High resolution infra-red oculographic recordings were obtained in 19 patients with clinically evident internuclear ophthalmoplegia. The major findings were attenuated phasic and tonic components of adducting saccades, fractionated phasic components of abducting saccades, equally long durations for phasic components of adducting and abducting saccades with refixation, and nasal drift of the abducting eye which initiated abducting nystagmus. Ipsilateral gaze paresis and abduction lag were occasionally associated with primarily unilateral cases of internuclear ophthalmoplegia. These findings were interpreted using available anatomical, electromyographic and oculographic data as well as computer simulations of internuclear ophthalmoplegia. We concluded that deficient excitation of the ipsilateral medial rectus was due to interruption of burst-tonic neurons within the medial longitudinal fasciculus which mediate horizontal eye movements. This resulted in a decreased pulse height and step of the agonist neural controller signal.
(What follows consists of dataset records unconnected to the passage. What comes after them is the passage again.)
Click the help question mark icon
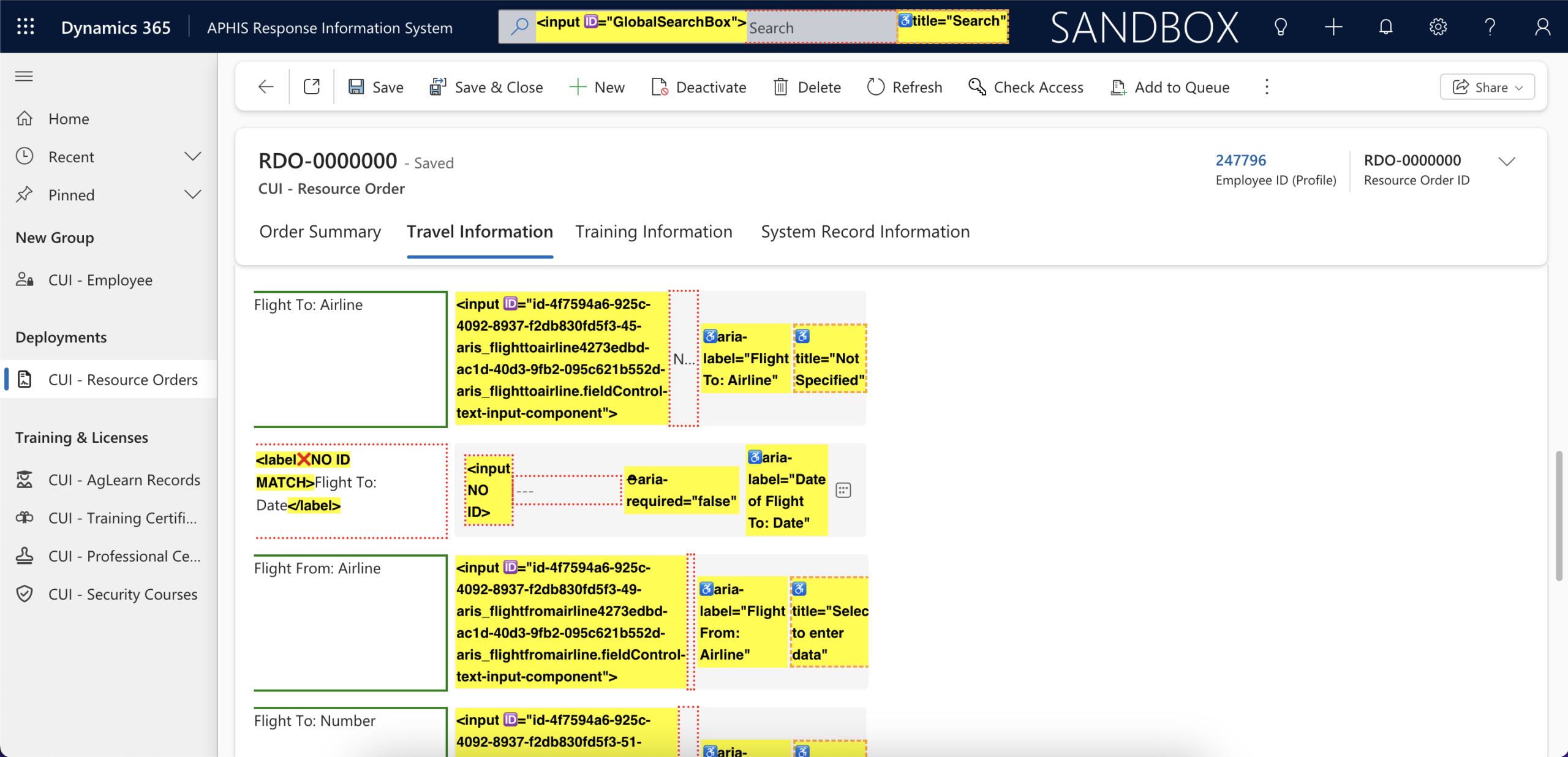1568x757 pixels. [x=1490, y=27]
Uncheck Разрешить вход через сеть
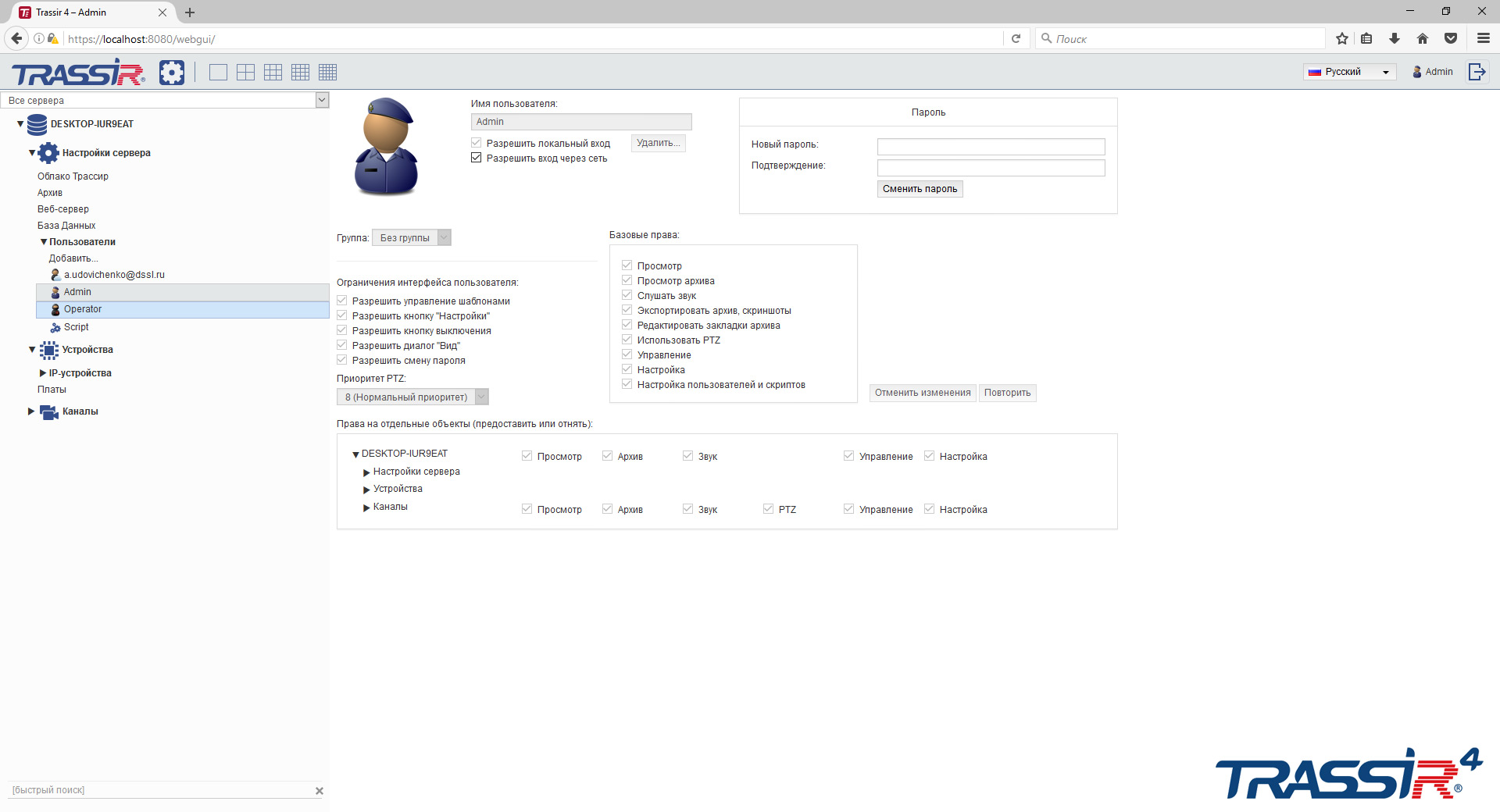Screen dimensions: 1500x812 (476, 157)
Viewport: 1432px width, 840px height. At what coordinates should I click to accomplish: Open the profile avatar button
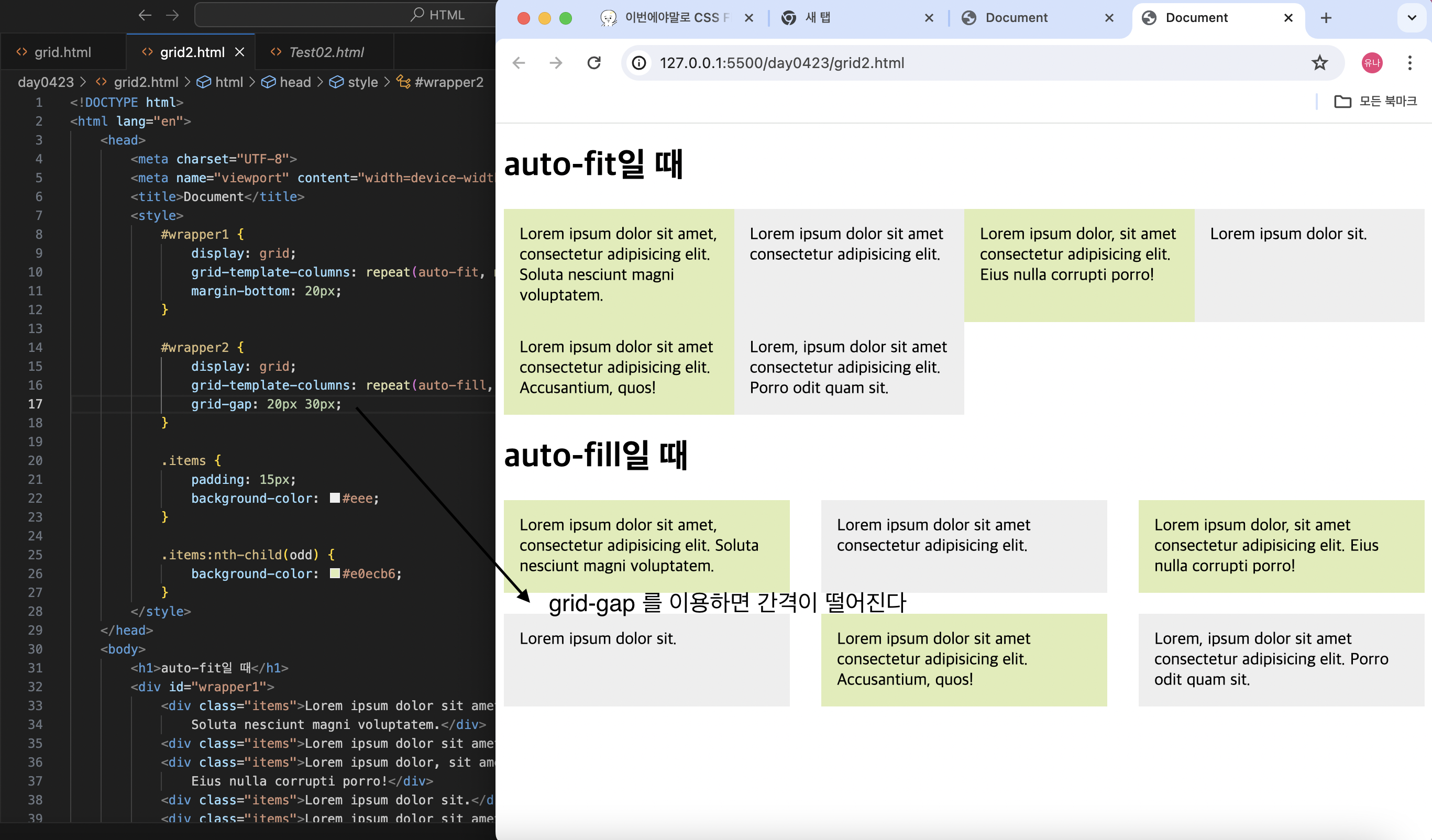tap(1372, 62)
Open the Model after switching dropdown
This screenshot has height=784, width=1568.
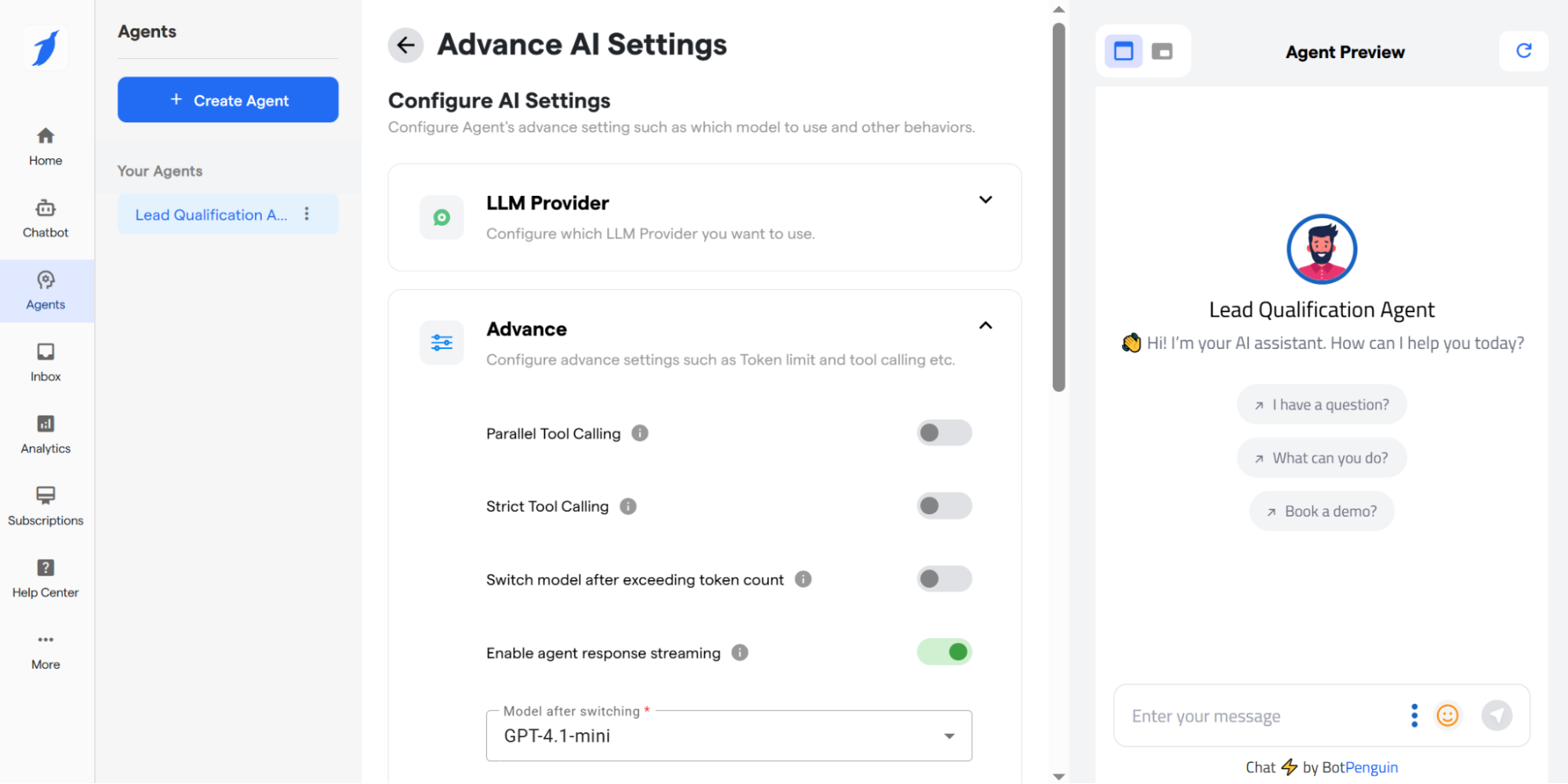point(949,735)
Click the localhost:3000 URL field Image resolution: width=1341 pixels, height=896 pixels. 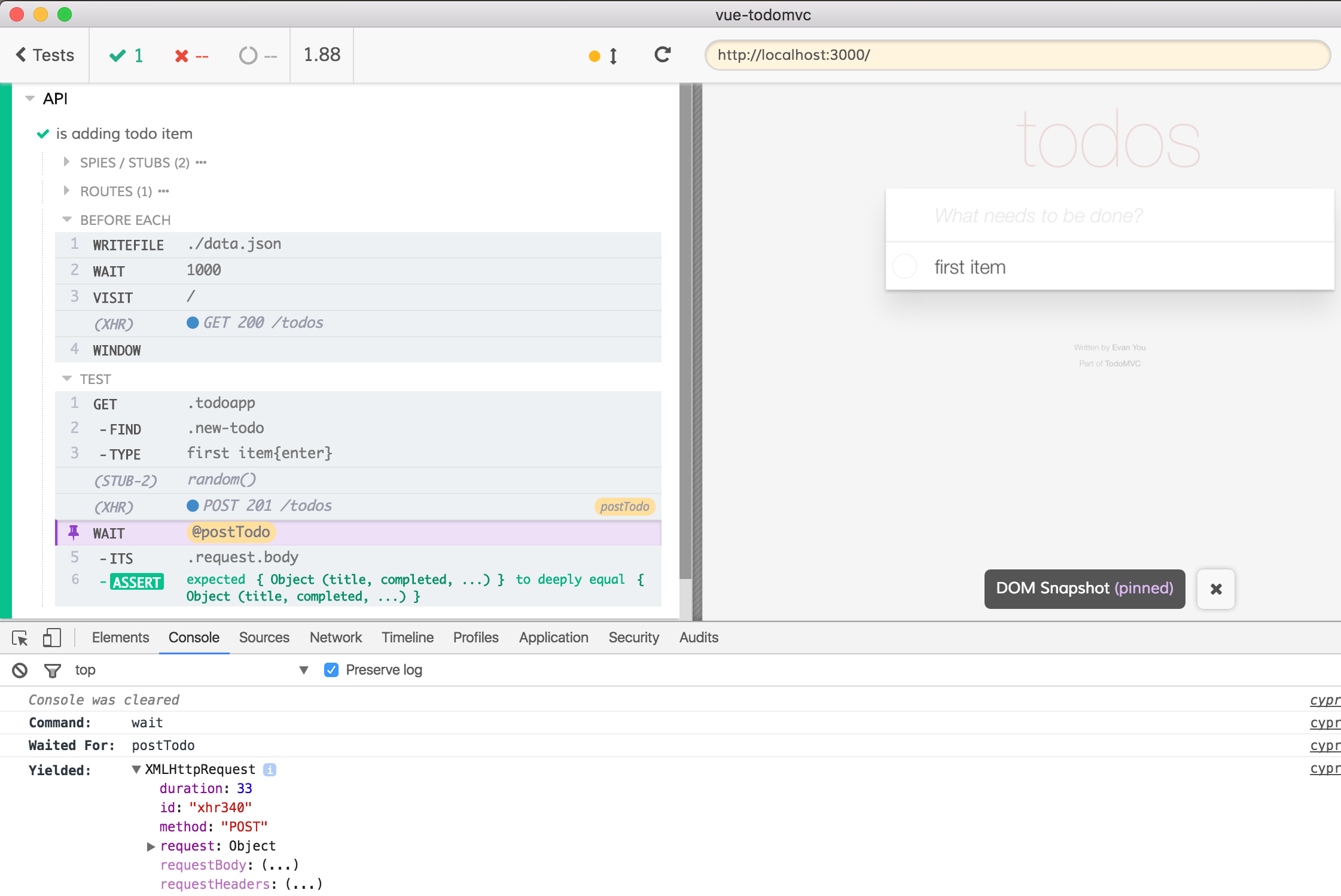[1017, 55]
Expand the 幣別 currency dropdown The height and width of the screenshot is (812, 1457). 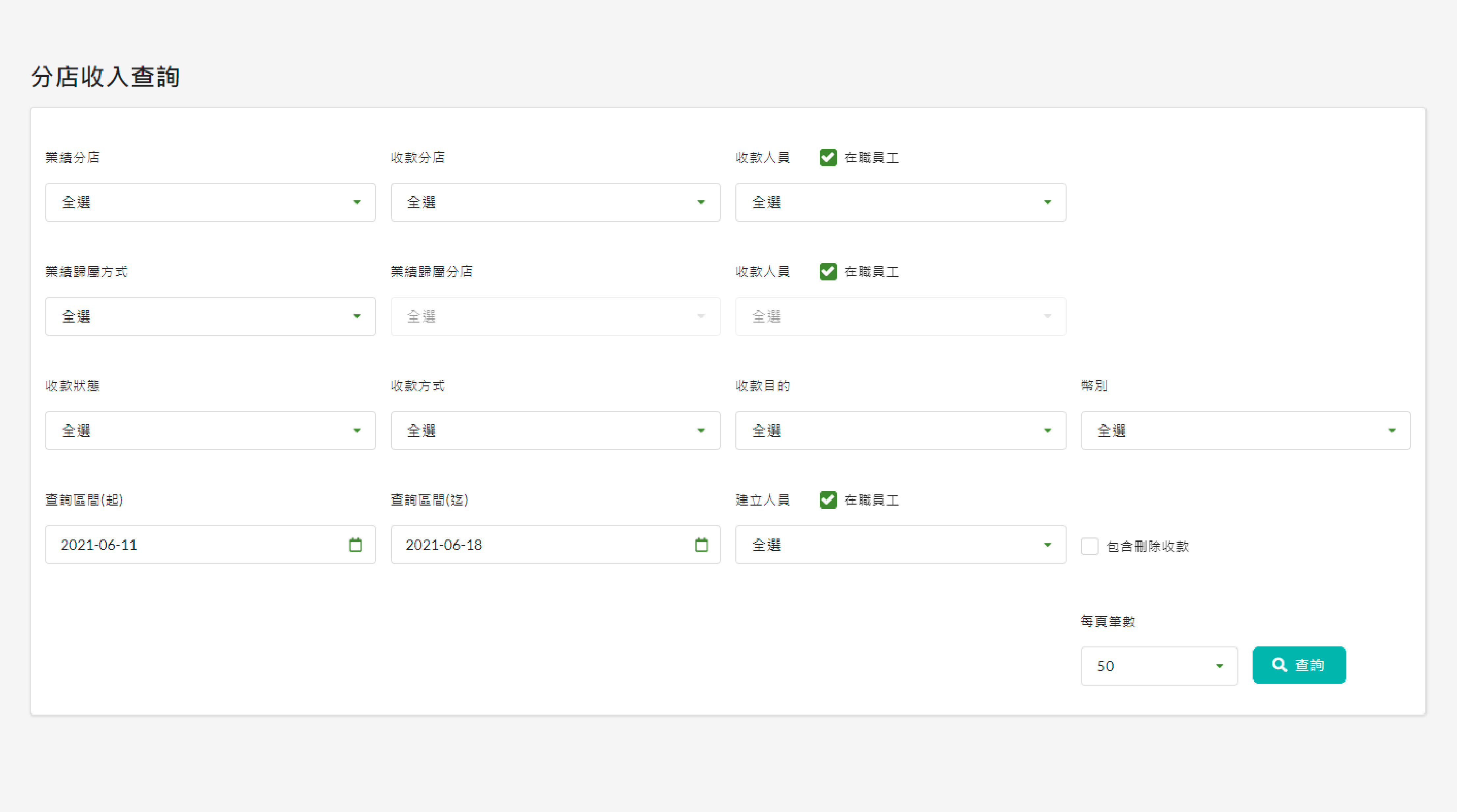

We were also able to determine that variably slowed fractionated abducting saccades were caused by deficient intrasaccadic inhibition of the antagonist medial rectus. When medial rectus excitation was more deficient than medial rectus inhibition of the opposite eye, then a typical internuclear ophthalmoplegia resulted; when the amount of medial rectus excitation was equal to the amount of medial rectus inhibition of the opposite eye, then a gaze paresis occurred; and when medial rectus excitation was less deficiennt than medial rectus inhibition of the opposite eye, abduction lag resulted in the oculographic appearance of internuclear ophthalmoplegia of abduction. Abducting nystagmus appeared to be initiated by a tendency for the abducted eye to drift nasally from the increased level of tonic inhibition of the antagonist medial rectus. Some oculographic patterns were attributed to higher level adaptive changes in innervation. These changes were a consequence of disordered excitatory and inhibitory controller signals at the lower, internuclear level. Possible anatomical pathways which might carry these inhibitory controller signals were discussed. High resolution eye movement recordings of patients with internuclear ophthalmoplegia were interpreted directly and by computer simulations as being most consistent with disordered inhibitory and excitatory control of the medial rectus motor pool during rapid eye movements and eccentric gaze.